The study finds that a complex and sophisticated criminal economy has developed to capitalise on Web vulnerabilities. Underground brokers are delivering tools to aid in obfuscation, or camouflaging attacks on browsers, so cybercriminals can avoid detection by security software.

In 2006, only a small percentage of attackers employed camouflaging techniques, but this number soared to 80 percent during the first half of 2007, and reached nearly 100 percent by the end of the year. The X-Force believes the criminal element will contribute to a proliferation of attacks in 2008.

Using these techniques, cybercriminals can infiltrate a user's system and steal their IDs and passwords or obtain personal information like National Identification numbers, Social Security numbers and credit card information. When attackers invade an enterprise machine, they could steal sensitive company information or use the compromised machine to gain access to other corporate assets behind the firewall.

“Never before have such aggressive measures been sustained by Internet attackers towards infection, propagation and security evasion. While computer security professionals can claim some victories, attackers are adapting their approaches and continuing to have an impact on users’ experiences,” said Kris Lamb, operations manager, X-Force Research and Development for IBM Internet Security Systems.

“The Storm Worm provides a microcosm of the kinds of threats users faced in 2007. All in all, the exploits used to spread Storm Worm are a blend of the various threats tracked by X-Force, including spam, phishing and drive-by-downloads by way of Web browser exploitation.”

The Storm Worm, the most pervasive Internet attack last year, continues to infect computers around the world through a culmination of the threats the X-Force tracks, including malicious software (malware), spam and phishing. Last year, delivery of malware was at an all time high, as X-Force reported a 30 percent rise in the number of malcode samples identified. The Storm Worm comprised around 13 percent of the entire malcode set collected in 2007.

In other findings, for the first time ever, the size of spam emails decreased sharply to pre-2005 levels. X-Force believes the decrease is linked to the drop off of image-based spam. This decrease can be counted as a win for the security industry - as anti-spam technologies became more efficient at detecting image-based spam, spammers were forced to turn to new techniques.

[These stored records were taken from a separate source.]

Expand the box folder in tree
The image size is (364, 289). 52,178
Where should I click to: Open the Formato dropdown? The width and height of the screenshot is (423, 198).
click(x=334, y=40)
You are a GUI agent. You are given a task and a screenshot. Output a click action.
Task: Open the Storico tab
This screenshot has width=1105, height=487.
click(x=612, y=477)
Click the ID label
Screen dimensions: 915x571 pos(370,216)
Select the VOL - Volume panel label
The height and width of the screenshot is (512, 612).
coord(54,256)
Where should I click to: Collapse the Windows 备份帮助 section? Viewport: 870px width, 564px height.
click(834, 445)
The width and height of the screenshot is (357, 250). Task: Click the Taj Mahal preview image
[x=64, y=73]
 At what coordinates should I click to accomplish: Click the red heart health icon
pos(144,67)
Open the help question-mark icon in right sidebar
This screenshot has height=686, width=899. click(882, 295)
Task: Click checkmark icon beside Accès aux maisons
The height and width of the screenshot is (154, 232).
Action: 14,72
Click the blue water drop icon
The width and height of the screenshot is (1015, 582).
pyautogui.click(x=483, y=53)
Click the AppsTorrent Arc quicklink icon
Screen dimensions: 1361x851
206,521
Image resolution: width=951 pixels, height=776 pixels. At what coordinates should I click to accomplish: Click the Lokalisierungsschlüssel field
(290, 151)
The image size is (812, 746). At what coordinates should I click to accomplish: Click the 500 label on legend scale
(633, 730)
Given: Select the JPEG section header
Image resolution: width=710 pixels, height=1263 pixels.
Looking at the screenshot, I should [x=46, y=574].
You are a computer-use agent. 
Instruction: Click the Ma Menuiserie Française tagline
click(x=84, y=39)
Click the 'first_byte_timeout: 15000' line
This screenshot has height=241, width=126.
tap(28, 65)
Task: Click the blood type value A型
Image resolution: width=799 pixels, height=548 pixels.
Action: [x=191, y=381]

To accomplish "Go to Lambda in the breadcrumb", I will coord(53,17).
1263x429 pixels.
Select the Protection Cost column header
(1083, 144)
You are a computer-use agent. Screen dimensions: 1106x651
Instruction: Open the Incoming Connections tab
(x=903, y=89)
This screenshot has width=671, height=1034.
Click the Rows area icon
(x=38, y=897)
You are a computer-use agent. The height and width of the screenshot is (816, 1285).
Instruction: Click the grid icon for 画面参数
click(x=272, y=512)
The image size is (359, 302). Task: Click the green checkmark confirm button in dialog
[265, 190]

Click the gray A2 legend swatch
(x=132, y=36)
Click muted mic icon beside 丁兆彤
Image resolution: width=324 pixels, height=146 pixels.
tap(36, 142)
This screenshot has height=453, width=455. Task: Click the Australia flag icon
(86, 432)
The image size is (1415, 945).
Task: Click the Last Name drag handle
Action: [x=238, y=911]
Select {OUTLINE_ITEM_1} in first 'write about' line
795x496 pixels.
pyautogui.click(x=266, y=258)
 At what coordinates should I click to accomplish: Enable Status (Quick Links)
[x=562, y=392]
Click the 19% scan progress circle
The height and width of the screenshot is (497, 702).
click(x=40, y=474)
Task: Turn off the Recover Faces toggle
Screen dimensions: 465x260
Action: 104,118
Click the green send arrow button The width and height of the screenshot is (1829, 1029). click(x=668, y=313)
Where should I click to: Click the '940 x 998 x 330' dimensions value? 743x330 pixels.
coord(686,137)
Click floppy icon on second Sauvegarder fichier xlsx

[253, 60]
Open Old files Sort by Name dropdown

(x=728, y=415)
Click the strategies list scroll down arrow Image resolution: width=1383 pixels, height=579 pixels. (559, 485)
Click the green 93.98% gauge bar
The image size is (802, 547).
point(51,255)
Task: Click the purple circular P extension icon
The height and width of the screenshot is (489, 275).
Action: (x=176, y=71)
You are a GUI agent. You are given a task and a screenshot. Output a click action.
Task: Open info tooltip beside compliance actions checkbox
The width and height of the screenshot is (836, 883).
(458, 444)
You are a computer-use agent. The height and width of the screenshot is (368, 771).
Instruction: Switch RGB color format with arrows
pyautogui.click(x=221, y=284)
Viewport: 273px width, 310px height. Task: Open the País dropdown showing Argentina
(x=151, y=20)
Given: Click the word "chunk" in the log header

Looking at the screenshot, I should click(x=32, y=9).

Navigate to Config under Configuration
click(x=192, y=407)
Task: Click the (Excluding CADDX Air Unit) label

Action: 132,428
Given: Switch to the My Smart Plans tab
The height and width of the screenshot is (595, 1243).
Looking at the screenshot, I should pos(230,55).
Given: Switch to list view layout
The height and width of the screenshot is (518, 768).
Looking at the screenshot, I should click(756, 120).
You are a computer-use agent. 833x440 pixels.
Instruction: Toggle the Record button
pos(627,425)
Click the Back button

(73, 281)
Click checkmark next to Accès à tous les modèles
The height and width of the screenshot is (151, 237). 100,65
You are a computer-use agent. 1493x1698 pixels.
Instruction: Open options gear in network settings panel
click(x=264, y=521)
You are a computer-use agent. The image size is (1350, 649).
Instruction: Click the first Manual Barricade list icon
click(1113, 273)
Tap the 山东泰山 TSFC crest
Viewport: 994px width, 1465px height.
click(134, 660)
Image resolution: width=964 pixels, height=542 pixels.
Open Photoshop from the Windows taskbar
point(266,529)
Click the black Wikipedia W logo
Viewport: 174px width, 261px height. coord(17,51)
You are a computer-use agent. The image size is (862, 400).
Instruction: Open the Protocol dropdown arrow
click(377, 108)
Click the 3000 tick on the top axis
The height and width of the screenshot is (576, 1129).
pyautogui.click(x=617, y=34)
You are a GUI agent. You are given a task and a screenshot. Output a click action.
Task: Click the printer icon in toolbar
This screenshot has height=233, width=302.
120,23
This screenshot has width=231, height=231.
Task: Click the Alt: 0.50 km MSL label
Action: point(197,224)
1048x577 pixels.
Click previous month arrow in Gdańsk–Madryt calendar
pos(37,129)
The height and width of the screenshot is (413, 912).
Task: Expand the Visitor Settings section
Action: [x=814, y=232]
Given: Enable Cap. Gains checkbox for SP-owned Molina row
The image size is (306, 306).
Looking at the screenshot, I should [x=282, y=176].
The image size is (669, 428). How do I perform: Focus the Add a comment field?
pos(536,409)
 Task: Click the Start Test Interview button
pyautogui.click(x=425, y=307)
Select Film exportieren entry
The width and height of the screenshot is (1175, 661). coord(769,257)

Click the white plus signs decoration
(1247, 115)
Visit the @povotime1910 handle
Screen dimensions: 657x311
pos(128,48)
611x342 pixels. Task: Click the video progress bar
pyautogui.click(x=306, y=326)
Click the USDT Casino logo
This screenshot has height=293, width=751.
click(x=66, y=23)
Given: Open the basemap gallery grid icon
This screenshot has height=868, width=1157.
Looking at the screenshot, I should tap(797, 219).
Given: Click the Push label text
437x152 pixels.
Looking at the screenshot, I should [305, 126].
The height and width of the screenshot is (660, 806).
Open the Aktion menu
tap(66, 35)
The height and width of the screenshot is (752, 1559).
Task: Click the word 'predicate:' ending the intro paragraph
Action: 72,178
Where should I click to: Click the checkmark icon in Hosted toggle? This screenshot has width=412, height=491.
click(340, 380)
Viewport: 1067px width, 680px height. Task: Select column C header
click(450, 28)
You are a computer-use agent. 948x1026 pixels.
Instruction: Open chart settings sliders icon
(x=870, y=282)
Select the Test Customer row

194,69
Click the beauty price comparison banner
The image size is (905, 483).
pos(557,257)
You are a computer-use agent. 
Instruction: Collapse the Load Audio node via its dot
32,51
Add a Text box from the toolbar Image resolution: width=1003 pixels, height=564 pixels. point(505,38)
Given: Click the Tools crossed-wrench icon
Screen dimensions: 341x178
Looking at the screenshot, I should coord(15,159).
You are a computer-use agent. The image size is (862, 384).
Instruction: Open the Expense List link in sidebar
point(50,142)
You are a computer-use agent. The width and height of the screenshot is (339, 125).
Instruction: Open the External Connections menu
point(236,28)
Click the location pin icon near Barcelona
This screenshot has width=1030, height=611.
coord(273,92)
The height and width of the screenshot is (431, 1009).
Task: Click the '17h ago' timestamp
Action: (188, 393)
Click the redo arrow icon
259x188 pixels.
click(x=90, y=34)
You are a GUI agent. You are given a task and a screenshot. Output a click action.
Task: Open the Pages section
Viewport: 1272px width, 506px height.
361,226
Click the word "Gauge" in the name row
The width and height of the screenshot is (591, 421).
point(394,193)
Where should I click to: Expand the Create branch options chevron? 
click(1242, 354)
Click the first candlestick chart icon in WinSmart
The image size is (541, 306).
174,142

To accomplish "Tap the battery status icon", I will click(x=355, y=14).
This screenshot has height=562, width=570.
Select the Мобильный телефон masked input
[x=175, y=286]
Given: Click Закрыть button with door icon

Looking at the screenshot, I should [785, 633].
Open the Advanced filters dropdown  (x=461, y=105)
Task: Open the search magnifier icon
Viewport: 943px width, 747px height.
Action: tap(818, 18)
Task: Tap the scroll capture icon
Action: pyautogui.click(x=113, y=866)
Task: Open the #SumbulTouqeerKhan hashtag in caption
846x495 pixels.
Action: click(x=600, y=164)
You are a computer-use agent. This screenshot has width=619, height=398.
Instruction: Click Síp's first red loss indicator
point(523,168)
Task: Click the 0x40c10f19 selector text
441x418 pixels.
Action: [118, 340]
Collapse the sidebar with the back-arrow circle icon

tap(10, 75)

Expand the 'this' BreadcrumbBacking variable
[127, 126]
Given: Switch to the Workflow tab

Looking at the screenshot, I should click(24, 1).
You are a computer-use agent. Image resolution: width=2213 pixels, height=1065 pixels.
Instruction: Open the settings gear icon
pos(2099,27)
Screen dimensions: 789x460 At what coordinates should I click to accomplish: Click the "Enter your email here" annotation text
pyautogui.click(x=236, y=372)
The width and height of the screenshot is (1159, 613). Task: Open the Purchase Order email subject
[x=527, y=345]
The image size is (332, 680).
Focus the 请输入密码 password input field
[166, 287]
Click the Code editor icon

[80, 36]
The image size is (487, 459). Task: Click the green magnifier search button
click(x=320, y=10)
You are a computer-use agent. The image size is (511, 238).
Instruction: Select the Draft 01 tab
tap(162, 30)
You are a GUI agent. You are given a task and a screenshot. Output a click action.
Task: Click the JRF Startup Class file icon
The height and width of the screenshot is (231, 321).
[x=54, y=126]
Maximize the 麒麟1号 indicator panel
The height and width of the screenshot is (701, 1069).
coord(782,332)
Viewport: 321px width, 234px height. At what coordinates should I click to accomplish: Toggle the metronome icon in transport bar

The X-Force has been cataloguing, analysing and researching vulnerability disclosures since 1997. With more than 33,000 security vulnerabilities catalogued, it has the largest vulnerability database in the world. This unique database helps X-Force researchers to understand the dynamics that make up vulnerability discovery and disclosure.

The new X-Force report from IBM also reveals that:
* The number of critical computer security vulnerabilities disclosed increased by 28 percent, a substantial upswing from years past.
* The overall number of vulnerabilities reported for the year went down for the first time in 10 years.
* Out of all the vulnerabilities disclosed last year, only 50 percent can be corrected through vendor patches.
* Nearly 90 percent of 2007 disclosed vulnerabilities are remotely exploitable.